■ Work to complete
Please copy the entries below word for word, starting at the first line and stopping after the line that contains "Action: pos(163,865)".

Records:
-*-

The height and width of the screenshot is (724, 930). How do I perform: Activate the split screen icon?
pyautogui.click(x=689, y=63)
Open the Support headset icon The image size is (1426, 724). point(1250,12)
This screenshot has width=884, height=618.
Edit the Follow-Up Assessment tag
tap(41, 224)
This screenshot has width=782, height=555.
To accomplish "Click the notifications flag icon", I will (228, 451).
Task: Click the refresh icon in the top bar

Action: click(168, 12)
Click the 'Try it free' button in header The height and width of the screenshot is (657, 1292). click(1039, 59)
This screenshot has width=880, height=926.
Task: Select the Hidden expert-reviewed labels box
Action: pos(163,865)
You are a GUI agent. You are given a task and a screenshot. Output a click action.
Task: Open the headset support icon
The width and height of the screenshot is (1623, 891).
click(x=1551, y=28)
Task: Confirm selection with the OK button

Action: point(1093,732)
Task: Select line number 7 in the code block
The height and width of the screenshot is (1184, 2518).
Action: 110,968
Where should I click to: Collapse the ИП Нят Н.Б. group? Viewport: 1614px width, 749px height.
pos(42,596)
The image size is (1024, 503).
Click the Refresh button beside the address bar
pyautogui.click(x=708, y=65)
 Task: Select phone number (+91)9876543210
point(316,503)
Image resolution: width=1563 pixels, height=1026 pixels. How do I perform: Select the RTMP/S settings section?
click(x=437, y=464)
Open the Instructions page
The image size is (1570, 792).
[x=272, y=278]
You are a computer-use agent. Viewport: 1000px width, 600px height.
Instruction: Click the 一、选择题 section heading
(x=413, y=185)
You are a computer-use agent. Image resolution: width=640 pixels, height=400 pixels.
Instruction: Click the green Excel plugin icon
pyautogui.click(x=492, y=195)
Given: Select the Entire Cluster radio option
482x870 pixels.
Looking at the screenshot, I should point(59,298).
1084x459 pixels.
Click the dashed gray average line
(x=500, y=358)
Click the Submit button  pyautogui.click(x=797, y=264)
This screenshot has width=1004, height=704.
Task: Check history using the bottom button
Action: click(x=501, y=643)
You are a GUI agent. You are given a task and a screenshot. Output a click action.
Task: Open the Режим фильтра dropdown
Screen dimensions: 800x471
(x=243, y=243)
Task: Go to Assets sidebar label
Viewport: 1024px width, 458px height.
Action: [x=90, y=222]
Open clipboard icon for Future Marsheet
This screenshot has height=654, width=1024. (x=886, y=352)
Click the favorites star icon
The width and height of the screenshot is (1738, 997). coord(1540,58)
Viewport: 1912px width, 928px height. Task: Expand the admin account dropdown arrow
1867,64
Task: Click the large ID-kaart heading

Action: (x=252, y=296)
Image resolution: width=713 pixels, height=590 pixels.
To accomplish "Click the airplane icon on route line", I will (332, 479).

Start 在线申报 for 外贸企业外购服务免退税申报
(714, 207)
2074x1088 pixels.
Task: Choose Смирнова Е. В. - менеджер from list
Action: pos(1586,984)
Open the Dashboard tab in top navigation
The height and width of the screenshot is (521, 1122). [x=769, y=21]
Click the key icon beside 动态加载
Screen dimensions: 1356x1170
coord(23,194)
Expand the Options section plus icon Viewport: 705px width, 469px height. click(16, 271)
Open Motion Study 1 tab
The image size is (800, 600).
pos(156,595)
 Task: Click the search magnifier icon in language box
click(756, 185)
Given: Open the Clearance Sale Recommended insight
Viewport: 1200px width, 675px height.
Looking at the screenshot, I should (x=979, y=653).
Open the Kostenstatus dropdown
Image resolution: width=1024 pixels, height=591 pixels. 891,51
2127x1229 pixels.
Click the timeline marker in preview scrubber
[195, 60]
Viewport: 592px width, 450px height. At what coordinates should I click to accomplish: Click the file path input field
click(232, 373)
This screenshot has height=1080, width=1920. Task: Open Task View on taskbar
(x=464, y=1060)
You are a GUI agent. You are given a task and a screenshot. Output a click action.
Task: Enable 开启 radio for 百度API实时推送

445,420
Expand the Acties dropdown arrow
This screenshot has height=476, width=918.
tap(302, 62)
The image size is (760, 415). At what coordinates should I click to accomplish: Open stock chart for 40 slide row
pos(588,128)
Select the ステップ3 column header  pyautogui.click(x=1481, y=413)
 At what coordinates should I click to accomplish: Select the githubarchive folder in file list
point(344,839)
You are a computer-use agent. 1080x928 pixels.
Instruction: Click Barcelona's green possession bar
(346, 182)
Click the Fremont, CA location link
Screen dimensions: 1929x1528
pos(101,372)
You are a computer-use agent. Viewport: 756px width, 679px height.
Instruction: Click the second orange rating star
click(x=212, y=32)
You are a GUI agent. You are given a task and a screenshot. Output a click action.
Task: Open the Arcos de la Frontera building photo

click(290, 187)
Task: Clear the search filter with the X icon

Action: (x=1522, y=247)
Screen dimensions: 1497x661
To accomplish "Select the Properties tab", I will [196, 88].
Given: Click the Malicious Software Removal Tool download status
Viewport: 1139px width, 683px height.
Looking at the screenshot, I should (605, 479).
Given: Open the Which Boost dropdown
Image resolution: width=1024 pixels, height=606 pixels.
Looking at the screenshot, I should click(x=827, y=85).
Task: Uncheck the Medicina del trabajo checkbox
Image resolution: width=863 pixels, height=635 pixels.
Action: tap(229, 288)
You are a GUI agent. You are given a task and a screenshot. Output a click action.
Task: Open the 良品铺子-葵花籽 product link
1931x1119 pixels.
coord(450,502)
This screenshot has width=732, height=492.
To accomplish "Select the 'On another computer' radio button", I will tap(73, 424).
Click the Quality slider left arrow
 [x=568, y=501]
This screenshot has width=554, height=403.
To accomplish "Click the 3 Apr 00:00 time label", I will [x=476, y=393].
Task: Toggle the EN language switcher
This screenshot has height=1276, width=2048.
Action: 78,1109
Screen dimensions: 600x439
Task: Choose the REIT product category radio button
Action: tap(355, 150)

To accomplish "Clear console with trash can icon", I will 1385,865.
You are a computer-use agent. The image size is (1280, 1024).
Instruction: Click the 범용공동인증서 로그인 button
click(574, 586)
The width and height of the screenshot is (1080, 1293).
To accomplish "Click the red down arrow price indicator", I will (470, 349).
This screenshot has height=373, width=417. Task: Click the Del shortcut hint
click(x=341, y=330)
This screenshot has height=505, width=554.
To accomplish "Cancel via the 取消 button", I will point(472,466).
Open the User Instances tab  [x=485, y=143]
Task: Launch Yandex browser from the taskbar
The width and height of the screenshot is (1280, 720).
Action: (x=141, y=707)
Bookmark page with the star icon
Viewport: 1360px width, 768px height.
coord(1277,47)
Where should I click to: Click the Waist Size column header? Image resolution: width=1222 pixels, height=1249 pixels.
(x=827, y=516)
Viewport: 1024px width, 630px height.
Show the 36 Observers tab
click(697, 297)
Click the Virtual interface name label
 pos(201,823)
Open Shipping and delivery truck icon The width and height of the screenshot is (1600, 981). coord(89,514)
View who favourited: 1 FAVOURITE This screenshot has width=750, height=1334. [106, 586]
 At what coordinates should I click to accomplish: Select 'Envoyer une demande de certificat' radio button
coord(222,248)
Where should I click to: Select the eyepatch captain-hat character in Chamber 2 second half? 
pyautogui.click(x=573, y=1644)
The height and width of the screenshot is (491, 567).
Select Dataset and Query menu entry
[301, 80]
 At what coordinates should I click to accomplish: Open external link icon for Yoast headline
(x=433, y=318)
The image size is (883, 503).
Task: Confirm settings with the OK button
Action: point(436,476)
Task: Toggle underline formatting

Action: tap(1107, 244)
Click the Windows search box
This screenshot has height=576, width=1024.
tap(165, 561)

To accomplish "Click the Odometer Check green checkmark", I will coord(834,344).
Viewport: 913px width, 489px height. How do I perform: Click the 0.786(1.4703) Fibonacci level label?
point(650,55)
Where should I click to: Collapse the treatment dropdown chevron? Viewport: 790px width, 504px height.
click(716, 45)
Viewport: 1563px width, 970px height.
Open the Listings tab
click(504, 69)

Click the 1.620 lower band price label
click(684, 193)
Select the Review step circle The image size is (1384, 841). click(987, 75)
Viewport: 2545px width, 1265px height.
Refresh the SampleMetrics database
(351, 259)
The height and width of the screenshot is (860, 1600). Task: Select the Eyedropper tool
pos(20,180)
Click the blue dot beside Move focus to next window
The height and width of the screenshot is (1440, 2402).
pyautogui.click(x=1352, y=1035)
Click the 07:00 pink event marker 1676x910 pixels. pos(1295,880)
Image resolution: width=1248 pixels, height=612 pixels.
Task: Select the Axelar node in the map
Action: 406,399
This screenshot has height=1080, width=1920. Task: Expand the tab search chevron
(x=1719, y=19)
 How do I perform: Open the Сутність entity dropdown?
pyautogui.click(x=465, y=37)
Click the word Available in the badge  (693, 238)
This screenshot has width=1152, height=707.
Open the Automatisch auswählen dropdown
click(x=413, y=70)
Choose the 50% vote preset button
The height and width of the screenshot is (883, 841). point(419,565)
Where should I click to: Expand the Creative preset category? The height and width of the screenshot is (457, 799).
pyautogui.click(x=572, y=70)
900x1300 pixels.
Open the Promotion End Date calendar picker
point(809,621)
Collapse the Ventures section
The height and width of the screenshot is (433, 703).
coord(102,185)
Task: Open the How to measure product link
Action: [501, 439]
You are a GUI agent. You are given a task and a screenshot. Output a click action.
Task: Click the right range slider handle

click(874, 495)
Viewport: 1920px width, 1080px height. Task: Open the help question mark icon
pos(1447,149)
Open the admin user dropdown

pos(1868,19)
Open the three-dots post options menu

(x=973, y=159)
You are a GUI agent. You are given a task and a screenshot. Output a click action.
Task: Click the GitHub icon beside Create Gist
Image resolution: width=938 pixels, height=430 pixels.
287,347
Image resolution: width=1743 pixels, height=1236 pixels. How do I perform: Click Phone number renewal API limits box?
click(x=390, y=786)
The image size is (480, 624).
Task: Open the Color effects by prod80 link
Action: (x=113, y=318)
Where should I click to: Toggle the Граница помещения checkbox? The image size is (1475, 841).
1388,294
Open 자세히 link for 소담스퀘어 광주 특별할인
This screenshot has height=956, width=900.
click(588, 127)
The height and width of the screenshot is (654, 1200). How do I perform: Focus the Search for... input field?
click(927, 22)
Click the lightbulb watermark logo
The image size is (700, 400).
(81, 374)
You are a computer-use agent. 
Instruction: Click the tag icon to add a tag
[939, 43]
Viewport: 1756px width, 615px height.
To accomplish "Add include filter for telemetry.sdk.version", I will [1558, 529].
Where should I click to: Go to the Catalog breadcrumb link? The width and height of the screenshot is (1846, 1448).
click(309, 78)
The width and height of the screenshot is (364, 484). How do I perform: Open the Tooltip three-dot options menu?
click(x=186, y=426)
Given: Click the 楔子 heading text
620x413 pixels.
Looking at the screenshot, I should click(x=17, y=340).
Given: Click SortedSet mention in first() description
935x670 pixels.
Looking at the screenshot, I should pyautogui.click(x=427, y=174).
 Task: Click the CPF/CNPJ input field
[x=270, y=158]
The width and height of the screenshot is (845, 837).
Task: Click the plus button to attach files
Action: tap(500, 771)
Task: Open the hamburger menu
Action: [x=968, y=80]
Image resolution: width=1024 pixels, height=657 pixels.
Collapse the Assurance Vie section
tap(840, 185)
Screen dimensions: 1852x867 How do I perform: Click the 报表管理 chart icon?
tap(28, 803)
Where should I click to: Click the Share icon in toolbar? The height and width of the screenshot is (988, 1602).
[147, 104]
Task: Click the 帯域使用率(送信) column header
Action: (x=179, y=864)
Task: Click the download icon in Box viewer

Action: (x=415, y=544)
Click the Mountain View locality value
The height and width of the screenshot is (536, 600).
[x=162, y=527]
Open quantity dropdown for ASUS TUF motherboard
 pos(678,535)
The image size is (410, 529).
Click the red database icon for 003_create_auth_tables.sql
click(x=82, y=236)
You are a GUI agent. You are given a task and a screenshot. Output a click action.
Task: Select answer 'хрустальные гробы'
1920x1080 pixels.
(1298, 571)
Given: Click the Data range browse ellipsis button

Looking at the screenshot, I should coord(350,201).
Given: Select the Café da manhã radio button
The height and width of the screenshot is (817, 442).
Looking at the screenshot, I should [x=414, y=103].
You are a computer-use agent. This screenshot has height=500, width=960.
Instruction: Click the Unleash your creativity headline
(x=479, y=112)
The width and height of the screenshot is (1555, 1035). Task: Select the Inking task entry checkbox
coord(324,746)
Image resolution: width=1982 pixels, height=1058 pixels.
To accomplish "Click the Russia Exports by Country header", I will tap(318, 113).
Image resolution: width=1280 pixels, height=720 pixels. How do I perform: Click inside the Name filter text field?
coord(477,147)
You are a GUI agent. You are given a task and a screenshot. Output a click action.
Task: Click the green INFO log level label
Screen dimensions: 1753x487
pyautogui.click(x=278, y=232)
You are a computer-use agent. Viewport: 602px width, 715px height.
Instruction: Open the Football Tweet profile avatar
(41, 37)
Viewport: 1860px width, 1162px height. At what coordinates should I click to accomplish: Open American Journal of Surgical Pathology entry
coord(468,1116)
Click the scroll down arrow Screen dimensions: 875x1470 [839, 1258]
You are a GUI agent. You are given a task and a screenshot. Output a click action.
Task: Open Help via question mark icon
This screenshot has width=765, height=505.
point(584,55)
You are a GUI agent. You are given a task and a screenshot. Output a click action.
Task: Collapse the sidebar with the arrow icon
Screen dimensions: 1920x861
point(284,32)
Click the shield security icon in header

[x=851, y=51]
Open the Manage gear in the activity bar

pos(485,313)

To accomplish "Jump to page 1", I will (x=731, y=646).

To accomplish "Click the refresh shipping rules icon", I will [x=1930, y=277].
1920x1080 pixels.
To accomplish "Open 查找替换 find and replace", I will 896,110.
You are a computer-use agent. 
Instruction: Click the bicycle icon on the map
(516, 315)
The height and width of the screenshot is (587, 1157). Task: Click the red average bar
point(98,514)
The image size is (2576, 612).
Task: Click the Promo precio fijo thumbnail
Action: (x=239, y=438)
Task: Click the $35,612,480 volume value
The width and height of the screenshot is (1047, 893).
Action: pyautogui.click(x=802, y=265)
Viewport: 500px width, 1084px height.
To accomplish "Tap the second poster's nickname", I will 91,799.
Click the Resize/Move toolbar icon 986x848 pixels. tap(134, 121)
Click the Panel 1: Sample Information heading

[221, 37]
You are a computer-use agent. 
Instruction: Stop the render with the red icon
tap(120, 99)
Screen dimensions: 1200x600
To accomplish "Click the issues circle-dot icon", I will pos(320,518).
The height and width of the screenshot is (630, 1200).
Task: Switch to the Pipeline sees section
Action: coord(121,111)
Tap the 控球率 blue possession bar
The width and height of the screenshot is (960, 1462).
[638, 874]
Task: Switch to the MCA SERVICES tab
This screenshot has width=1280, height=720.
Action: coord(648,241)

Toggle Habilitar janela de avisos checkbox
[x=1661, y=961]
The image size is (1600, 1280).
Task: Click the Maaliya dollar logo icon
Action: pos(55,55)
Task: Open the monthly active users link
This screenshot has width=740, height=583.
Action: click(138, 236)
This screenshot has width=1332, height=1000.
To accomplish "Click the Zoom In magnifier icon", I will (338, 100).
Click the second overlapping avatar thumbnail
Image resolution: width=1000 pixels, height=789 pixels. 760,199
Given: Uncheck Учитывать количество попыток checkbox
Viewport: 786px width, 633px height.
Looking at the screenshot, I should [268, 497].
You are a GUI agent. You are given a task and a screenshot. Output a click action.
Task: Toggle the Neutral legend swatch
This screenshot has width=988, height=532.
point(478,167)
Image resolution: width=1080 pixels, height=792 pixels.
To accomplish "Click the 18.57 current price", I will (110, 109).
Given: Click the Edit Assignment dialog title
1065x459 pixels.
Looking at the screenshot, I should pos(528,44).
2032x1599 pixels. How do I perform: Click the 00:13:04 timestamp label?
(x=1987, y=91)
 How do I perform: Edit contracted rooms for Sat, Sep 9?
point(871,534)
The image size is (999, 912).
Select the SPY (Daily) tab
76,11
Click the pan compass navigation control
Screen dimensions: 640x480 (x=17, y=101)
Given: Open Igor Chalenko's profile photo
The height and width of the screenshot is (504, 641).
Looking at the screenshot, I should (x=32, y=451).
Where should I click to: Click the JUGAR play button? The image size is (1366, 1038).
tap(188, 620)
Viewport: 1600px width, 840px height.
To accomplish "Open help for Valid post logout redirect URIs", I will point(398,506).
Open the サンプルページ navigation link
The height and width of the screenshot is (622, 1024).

-*-

■ Expected answer
The height and width of the screenshot is (724, 930). How do I perform: Activate the split screen icon?
pyautogui.click(x=689, y=63)
Open the Support headset icon The image size is (1426, 724). point(1250,12)
This screenshot has width=884, height=618.
Edit the Follow-Up Assessment tag
tap(41, 224)
This screenshot has width=782, height=555.
To accomplish "Click the notifications flag icon", I will (228, 451).
Task: Click the refresh icon in the top bar

Action: click(168, 12)
Click the 'Try it free' button in header The height and width of the screenshot is (657, 1292). click(1039, 59)
This screenshot has width=880, height=926.
Task: Select the Hidden expert-reviewed labels box
Action: pos(163,865)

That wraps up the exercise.